◆ **PROBLEM TO SOLVE**: Restate the listing below word for word.

• • • • •

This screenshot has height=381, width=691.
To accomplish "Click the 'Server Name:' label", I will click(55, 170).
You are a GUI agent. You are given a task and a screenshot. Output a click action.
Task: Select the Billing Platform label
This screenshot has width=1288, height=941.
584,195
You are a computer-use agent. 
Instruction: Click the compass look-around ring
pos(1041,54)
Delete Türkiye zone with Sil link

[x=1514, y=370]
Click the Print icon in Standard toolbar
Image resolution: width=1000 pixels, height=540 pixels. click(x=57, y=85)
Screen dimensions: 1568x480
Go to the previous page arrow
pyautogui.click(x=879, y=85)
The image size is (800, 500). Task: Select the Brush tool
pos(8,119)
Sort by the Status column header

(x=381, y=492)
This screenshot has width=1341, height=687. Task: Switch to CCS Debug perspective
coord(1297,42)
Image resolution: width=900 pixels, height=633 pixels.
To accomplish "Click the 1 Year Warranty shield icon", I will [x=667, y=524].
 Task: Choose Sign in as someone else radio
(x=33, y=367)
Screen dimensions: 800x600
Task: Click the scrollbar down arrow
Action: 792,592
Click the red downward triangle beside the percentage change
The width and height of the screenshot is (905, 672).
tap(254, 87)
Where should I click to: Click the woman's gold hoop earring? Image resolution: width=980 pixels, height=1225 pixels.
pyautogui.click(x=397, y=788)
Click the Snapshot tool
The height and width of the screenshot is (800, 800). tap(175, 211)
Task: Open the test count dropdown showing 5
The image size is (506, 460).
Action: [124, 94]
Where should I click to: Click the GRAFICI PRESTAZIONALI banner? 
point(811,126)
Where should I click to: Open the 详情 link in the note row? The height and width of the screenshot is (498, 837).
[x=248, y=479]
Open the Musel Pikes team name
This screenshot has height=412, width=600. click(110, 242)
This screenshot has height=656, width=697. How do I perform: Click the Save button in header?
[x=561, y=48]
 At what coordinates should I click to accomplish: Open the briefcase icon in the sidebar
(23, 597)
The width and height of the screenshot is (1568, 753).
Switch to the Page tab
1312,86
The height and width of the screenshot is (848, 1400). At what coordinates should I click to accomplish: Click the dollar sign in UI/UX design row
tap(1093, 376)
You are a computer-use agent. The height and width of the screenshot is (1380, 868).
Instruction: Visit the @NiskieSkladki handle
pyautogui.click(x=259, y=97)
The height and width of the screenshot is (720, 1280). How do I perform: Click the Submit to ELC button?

• • • • •

◆ **PROBLEM SOLUTION**:
This screenshot has height=381, width=691.
To accomplish "Click the 'Server Name:' label", I will click(55, 170).
You are a GUI agent. You are given a task and a screenshot. Output a click action.
Task: Select the Billing Platform label
This screenshot has width=1288, height=941.
584,195
You are a computer-use agent. 
Instruction: Click the compass look-around ring
pos(1041,54)
Delete Türkiye zone with Sil link

[x=1514, y=370]
Click the Print icon in Standard toolbar
Image resolution: width=1000 pixels, height=540 pixels. click(x=57, y=85)
Screen dimensions: 1568x480
Go to the previous page arrow
pyautogui.click(x=879, y=85)
The image size is (800, 500). Task: Select the Brush tool
pos(8,119)
Sort by the Status column header

(x=381, y=492)
This screenshot has width=1341, height=687. Task: Switch to CCS Debug perspective
coord(1297,42)
Image resolution: width=900 pixels, height=633 pixels.
To accomplish "Click the 1 Year Warranty shield icon", I will [x=667, y=524].
 Task: Choose Sign in as someone else radio
(x=33, y=367)
Screen dimensions: 800x600
Task: Click the scrollbar down arrow
Action: 792,592
Click the red downward triangle beside the percentage change
The width and height of the screenshot is (905, 672).
tap(254, 87)
Where should I click to: Click the woman's gold hoop earring? Image resolution: width=980 pixels, height=1225 pixels.
pyautogui.click(x=397, y=788)
Click the Snapshot tool
The height and width of the screenshot is (800, 800). tap(175, 211)
Task: Open the test count dropdown showing 5
The image size is (506, 460).
Action: [124, 94]
Where should I click to: Click the GRAFICI PRESTAZIONALI banner? 
point(811,126)
Where should I click to: Open the 详情 link in the note row? The height and width of the screenshot is (498, 837).
[x=248, y=479]
Open the Musel Pikes team name
This screenshot has height=412, width=600. click(110, 242)
This screenshot has height=656, width=697. How do I perform: Click the Save button in header?
[x=561, y=48]
 At what coordinates should I click to accomplish: Open the briefcase icon in the sidebar
(23, 597)
The width and height of the screenshot is (1568, 753).
Switch to the Page tab
1312,86
The height and width of the screenshot is (848, 1400). At what coordinates should I click to accomplish: Click the dollar sign in UI/UX design row
tap(1093, 376)
You are a computer-use agent. The height and width of the screenshot is (1380, 868).
Instruction: Visit the @NiskieSkladki handle
pyautogui.click(x=259, y=97)
The height and width of the screenshot is (720, 1280). How do I perform: Click the Submit to ELC button?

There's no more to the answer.